For these reasons I concur specially in the reversal of the contempt order, the dismissal of the Acting Attorney General’s appeal, and the denial of the writ of prohibition.

. Use of tlie “law” is a common weapon against members of a class seeking to achieve civil rights. Such action is now specifically prohibited by the Civil Rights Act of 1964. See, e. g., § 203(e), 42 U.S. C.A. § 2000a-2 (1964).

. See, as examples, prosecution for violation of the Pure Food & Drug Act, Van Liew v. United States, 5 Cir., 1963, 321 F.2d 664, and 321 F.2d 674; and for failure to file SEO registration statements for the sale of oil leases subsequently construed to be investment contracts, Roe & Stratoray Oil, Inc. v. United States, 5 Cir., 1961, 287 F.2d 435, and 1963, 316 F.2d 617.

. See note 6 of the Rives-Gewin-Bell opinion. Interestingly, enough, in all but one the indictment was actually signed, though signed by the Assistant District Attorney, not the District Attorney himself. In the other the signature was typed. No case has yet held that an indictment which the District Attorney deliberately refuses to sign has any vitality.

. In the instant case signature or other action of the District Attorney was not needed to establish what the Grand Jury desired to do.
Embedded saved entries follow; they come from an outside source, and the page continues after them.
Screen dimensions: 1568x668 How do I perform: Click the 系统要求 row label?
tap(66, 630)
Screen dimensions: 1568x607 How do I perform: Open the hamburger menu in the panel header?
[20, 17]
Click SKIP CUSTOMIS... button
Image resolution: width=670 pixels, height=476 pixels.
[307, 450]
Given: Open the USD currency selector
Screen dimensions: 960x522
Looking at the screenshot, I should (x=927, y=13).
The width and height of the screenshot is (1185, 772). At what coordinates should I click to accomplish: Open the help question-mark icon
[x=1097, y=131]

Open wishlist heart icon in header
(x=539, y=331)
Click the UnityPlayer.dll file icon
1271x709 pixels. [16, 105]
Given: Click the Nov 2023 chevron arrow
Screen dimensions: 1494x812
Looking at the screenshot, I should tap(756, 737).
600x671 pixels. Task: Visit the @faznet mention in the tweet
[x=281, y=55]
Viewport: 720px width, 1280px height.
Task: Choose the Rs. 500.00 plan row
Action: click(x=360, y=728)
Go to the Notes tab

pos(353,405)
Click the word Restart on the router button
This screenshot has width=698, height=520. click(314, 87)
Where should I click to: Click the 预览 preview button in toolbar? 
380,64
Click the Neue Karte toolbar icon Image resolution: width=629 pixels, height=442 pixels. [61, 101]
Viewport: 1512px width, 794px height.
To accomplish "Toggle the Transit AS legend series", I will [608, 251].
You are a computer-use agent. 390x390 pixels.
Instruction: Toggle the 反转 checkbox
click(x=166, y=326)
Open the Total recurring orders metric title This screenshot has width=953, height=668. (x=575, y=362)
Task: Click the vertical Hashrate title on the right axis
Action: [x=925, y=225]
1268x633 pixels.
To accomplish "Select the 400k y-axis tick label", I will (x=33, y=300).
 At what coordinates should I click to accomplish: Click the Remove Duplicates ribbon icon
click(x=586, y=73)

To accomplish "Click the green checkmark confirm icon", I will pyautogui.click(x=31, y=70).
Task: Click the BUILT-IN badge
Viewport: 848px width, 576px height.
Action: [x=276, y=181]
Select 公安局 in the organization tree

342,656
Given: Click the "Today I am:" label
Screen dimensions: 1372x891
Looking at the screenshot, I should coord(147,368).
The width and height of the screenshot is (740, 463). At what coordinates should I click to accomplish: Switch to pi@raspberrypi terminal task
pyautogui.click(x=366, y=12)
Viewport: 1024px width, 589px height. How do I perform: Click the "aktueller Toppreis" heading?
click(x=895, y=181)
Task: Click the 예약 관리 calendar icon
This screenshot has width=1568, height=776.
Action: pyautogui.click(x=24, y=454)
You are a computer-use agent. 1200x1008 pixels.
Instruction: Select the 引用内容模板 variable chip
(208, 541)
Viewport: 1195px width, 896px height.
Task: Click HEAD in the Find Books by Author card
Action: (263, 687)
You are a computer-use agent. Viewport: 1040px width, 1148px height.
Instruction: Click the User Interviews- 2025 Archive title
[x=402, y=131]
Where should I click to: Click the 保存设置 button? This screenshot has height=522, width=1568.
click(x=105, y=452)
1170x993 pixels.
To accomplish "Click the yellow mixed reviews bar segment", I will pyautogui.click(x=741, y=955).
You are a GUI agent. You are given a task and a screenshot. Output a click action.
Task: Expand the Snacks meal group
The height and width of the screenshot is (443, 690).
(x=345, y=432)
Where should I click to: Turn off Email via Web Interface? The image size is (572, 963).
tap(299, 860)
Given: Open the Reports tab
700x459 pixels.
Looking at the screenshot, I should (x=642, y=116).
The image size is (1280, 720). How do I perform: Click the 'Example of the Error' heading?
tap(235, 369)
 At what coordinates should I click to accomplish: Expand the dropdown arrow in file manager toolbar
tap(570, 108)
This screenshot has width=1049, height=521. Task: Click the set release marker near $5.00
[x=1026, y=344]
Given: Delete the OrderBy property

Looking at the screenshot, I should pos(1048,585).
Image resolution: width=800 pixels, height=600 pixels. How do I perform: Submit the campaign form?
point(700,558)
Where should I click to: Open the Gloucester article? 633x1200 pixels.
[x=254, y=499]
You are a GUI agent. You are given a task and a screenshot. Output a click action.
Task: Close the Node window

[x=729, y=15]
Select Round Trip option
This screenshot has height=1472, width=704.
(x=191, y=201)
. The humor of the incident as reported by the Supreme Court of California does not conceal this great historical truth:

“An incident related in 2 Campbell’s Lives of the Chancellors 173 is of interest in this connection. After [Lord Holt] had ordered the imprisonment of a group of fanatics called ‘Prophets’ for seditious language, [he] was visited by Lacy, one of their friends, who informed a servant that he carried a message ‘from the Lord God.’ Lacy was admitted and told Lord Holt: T come to you a prophet from the Lord God, who has sent me to thee, and would have thee grant a nolle prosequi for John Atkins, his servant, whom thou has cast into prison.’ Lord Holt replied: ‘Thou art a false prophet, and a lying knave. If the Lord God had sent thee it would have been to the Attorney-General, for he knows that it belongeth not to the Chief Justice to grant a nolle prosequi; but I, as Chief Justice, can grant a warrant to commit thee to bear him company.’ ”

People v. Sidener, 1962, 58 Cal.2d 645, 25 Cal.Rptr. 697, 698, n. 4, 375 P.2d 641, 642.

. The Court seems to be in virtual agreement that this rule is for the protection of the defendant alone. But the fact is we have not yet so held in a case directly presenting the question and in any event, viewed from the standpoint of the parties here, neither the District Attor*184ney nor the Attorney General were required to assume that Rule 48(a) might not ultimately be construed as reserving considerable power to the District Judge himself in determining whether to enter a dismissal on the Government’s motion. Actually, of course, the dissenters’ concurrence on this is carefully hedged.

. We have constantly fresh reminders of the substantive importance of the formal sufficiency of indictments. See, e. g., Russell v. United States, 1962, 369 U.S. 749, 82 S.Ct. 1038, 8 L.Ed.2d 240; Smith v. United States, 1959, 360 U.S. 1, 79 S.Ct. 991, 3 L.Ed.2d 1041.

. Indeed, the colloquy — some of it being quoted in the early part of Rives-Gewin-Bell opinion — between the Court and the Grand Jury, the Court and the District Attorney reflects on all hands extremely guarded statements, inquiries and responses couched in the vaguest sort of language lest there be a breach of Grand Jury secrecy or an intrusion upon tbe part of the Court or the District Attorney into the affairs reserved exclusively to it. Only in the contempt proceedings resulting in an order which we hold to have been unauthorized was the impasse between the Executive and the Grand Jury revealed in any detail.